The second big idea comes from my favorite quote from Dr. V. In his words, “Intelligence and capability are not enough. There must also be the joy of doing something beautiful. Being of service to God and humanity means going well beyond the sophistication of the best technology, to the humble demonstration of courtesy and compassion to each patient.” The quote can be found written in places all over the Aravind Eye Hospital, including on a small sign in our office for the summer. The quote is so simple, and yet it is the most powerful thing that I take away from the summer. When I walked around the hospital and observed doctors, nurses, and administrators, I really felt that behind every person, there was “the joy of doing something beautiful.” People at Aravind are not shy about goals. The hospitals at Aravind and the many departments within the hospitals receive constant feedback through parameters and measures of quality.
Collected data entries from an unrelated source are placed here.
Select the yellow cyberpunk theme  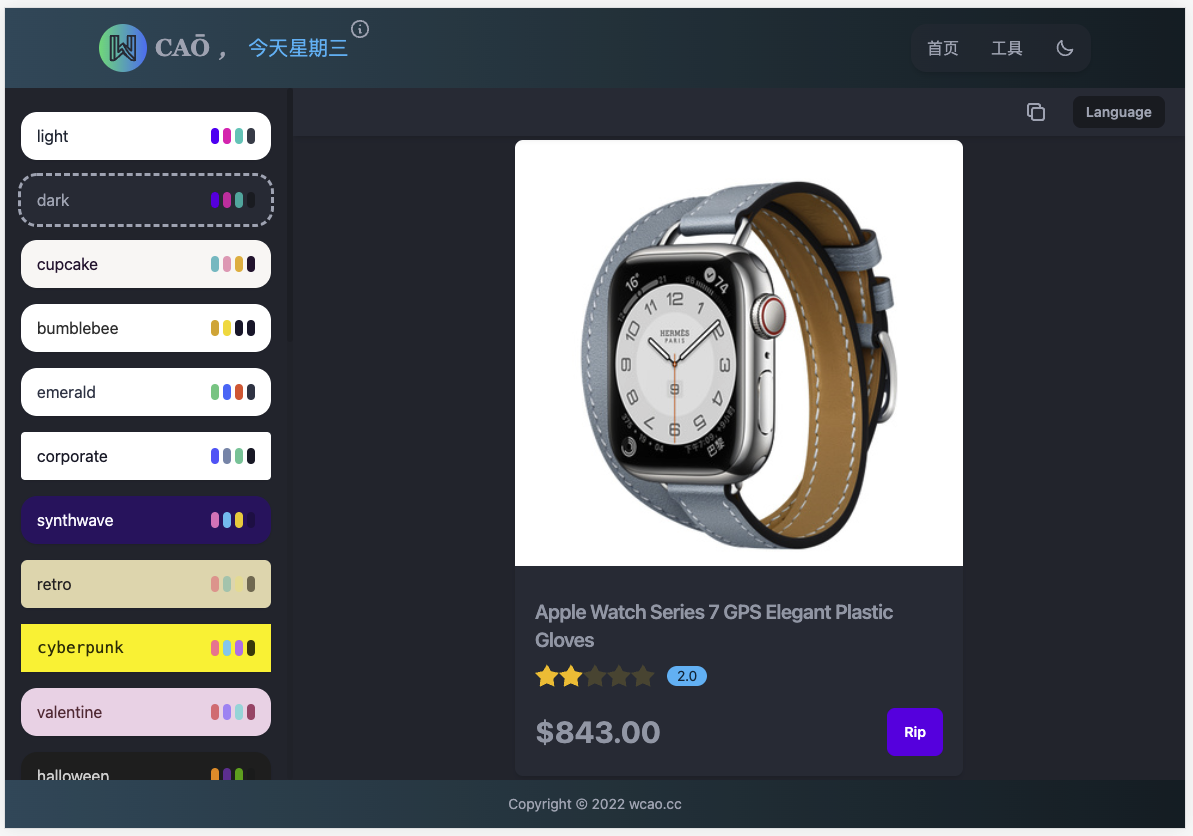coord(146,648)
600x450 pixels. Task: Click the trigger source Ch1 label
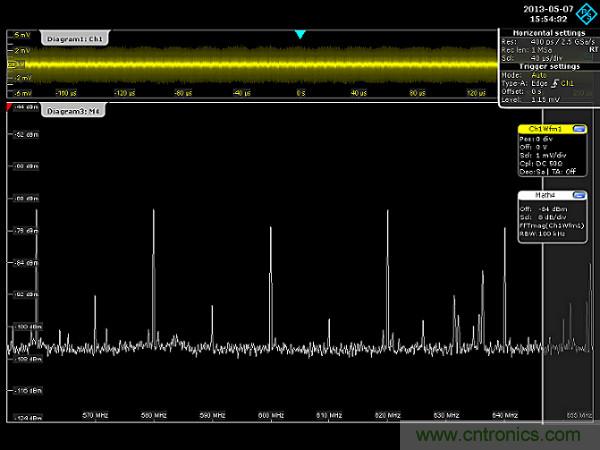click(x=569, y=82)
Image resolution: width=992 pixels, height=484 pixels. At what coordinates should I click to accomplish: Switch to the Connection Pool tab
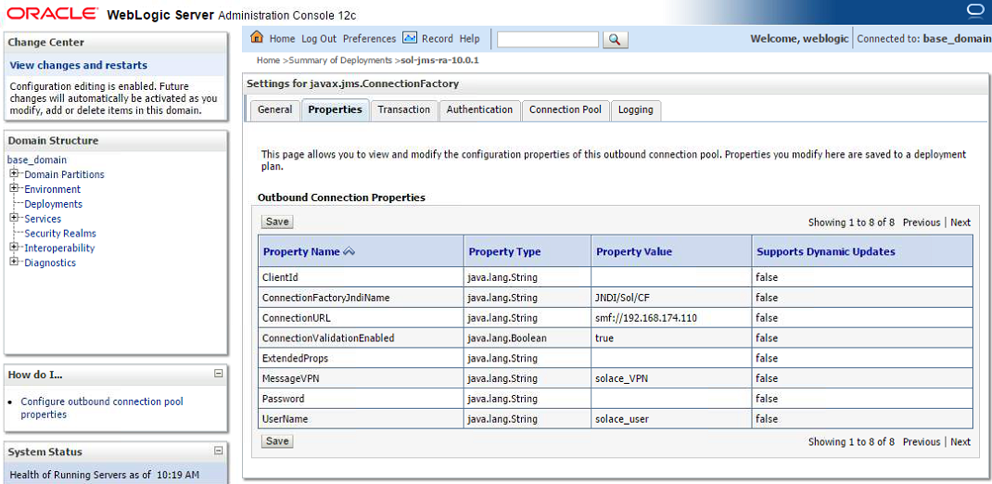(x=565, y=110)
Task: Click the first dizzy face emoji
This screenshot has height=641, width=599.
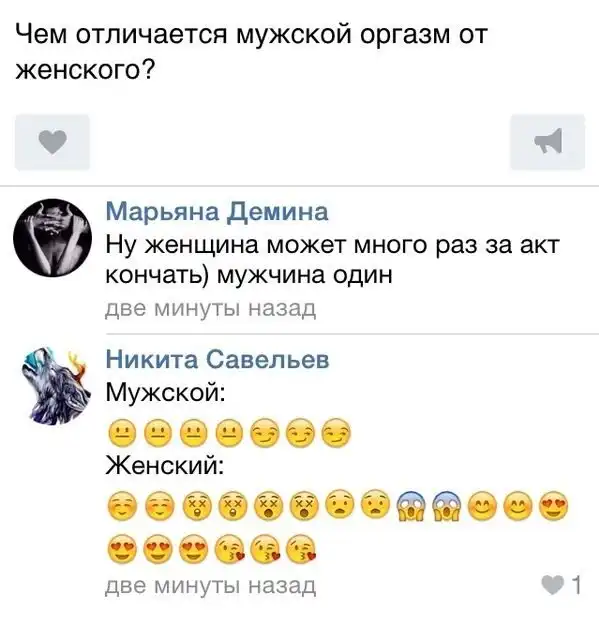Action: coord(195,506)
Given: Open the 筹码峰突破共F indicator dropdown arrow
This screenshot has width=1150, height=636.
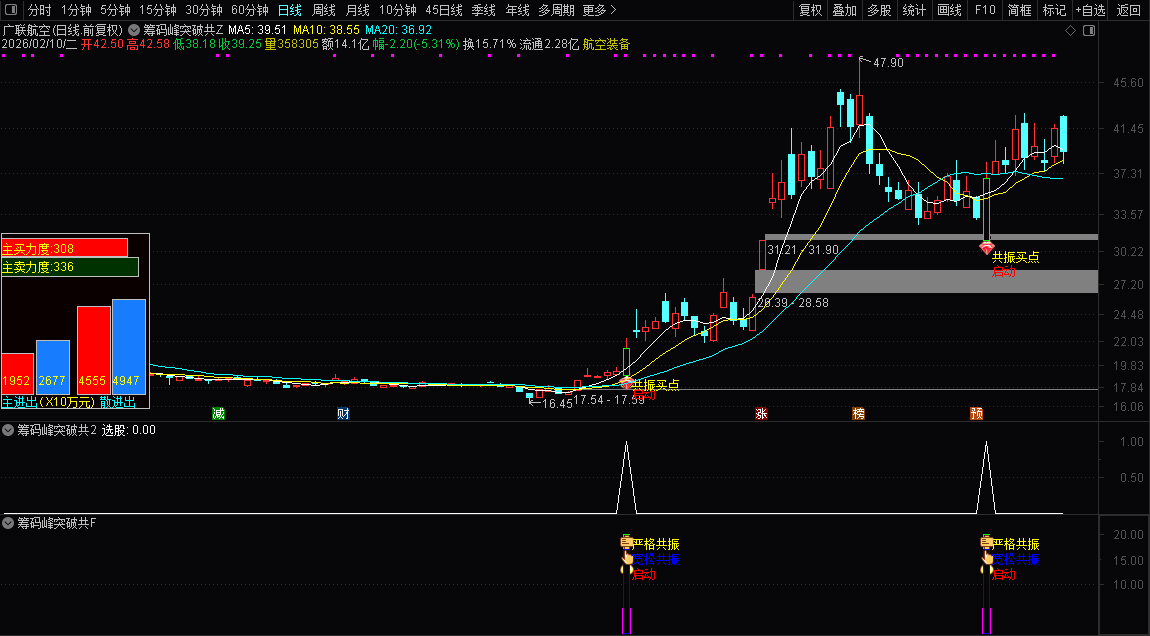Looking at the screenshot, I should point(9,522).
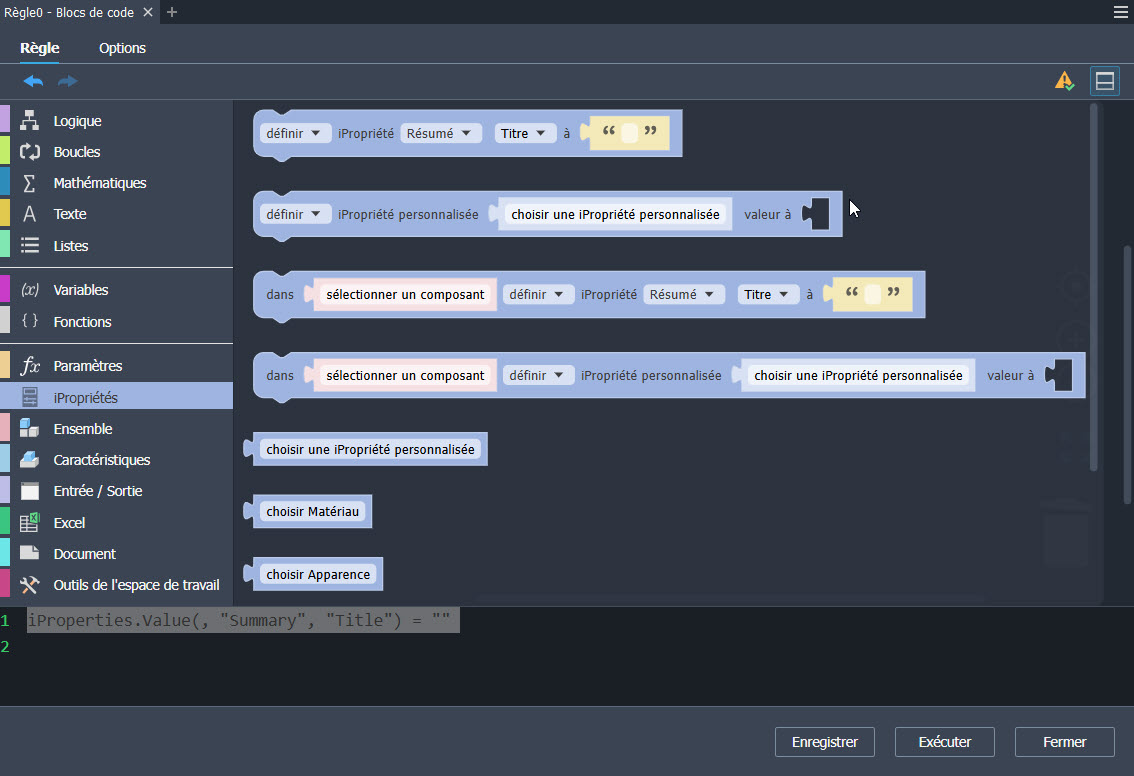Click the Enregistrer button
Image resolution: width=1134 pixels, height=776 pixels.
tap(824, 742)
Everyone is trying to beat some mark, and across Aravind, the very tangible goal is to reach 100% of the patients in Tamil Nadu. What I have realized, though, is that there is more to the work than achieving the goals. There is more to Aravind than the goal of eliminating needless blindness. Embedded within the culture is an appreciation and love of the pursuit of that goal. In a way, just the fight, just the challenge, just the struggle for something that you believe in, can be enough. Moreover, when you love that struggle, you really have an edge in overcoming all of the obstacles and achieving something. These past two months were fast, and I leave knowing that there is so much more to be done. But for a few months, I felt “the joy of doing something beautiful,” and I move on, understanding that I can find that joy again and in finding it, make a difference in the world.
With that, so long to India, and so long to a summer of adventure and discovery. It is time to find something “beautiful” back in the US.